Noeme Ferreira, responsável pelo Centro Espírita Afro-Brasileiro Ilé Axé Iemanjá Ogum Té, localizado em Valparaíso de Goiás, entorno do Distrito Federal, se deparou, ao voltar de viagem na semana passada, com uma triste cena: o terreiro de candomblé havia sido invadido e completamente depredado.
Sua casa e o barracão que abrigava os objetos sagrados e os altares foram completamente destruídos. As paredes estavam todas no chão. No local, havia um bilhete com nome de uma instituição evangélica.
Casos de desrespeito e de intolerância religiosa, como o sofrido por Noeme, vêm se tornando comuns no Brasil. Segundo dados da Fundação Cultural Palmares (FCP), o templo em Valparaíso de Goiás foi um dos 21 depredados, saqueados ou queimados no DF e entorno desde o ano passado. Em 2015, o Disque 100 (do Ministério das Mulheres, da Igualdade Racial, Juventude e dos Direitos Humanos) registrou 705 crimes de intolerância religiosa entre atos de vandalismo, perseguição e racismo no Brasil.

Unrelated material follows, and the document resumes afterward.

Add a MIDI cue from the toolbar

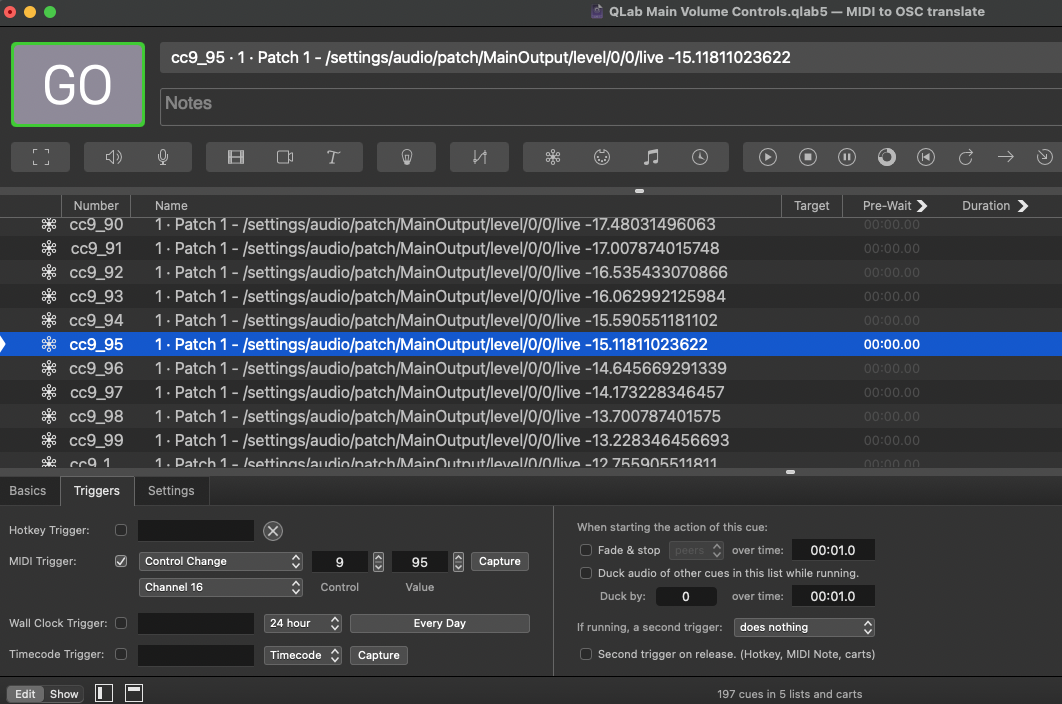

A luta contra a intolerância religiosa é uma das pautas prioritárias do Ministério da Cultura (MinC). Na quinta-feira (17), a FCP e o Instituto de Patrimônio Histórico e Artístico nacional (Iphan) promoveram, em Brasília, ato em desagravo à recorrente violência contra as casas de religião de matriz africana. Estiveram presentes o ministro da Cultura, Juca Ferreira, a presidenta da FCP, Cida Abreu, o diretor de Patrimônio Imaterial do Iphan, TT Catalão, e diversos líderes religiosos.
Durante o ato, o ministro Juca Ferreira enfatizou que o MinC tem a missão de cuidar das expressões simbólicas do País. “O Estado, por meio do Ministério da Cultura, tem a obrigação de defender a diversidade e as manifestações culturais do Brasil. O Brasil é um dos países mais diversos do mundo e é preciso zelar por isso”, pontuou.
Juca Ferreira também falou sobre o momento “difícil” vivido pelo País, com “afloramento de doenças sociais como a discriminação, a homofobia e o racismo”. “Minha posição pessoal é a de que o Brasil tem sido muito leniente com essas enfermidades. Conheço de perto o candomblé e é uma religião que vem da África e, por isso, (entre outros motivos) há destruição de terreiros”, disse. “Sou solidário e, sempre que posso, defendo a necessidade de combater essas enfermidades”, completou.
A presidente da FCP, Cida Abreu, enfatizou que a luta contra a intolerância religiosa é agenda prioritária da fundação e frisou a difícil conjuntura política e social atual. “O Brasil é um país diverso, continental, não dá para falar que uma fé é maior que outra. Não podemos deixar essa bandeira da intolerância ganhar força”, ressaltou.
O ato de desagravo ocorreu após visita à exposição Patrimônio Imaterial Brasileiro – A Celebração Viva da Cultura dos Povos, na Caixa Cultural Brasília. Para o diretor TT Catalão, fazer o ato de desagravo no local da exposição tem um significado especial.
“É uma exposição que celebra a diversidade cultural brasileira e, quando se fala em intolerância e racismo, é a diversidade que está sendo agredida. É impedir a convivência com o diferente. E isso não pode acontecer”, considera.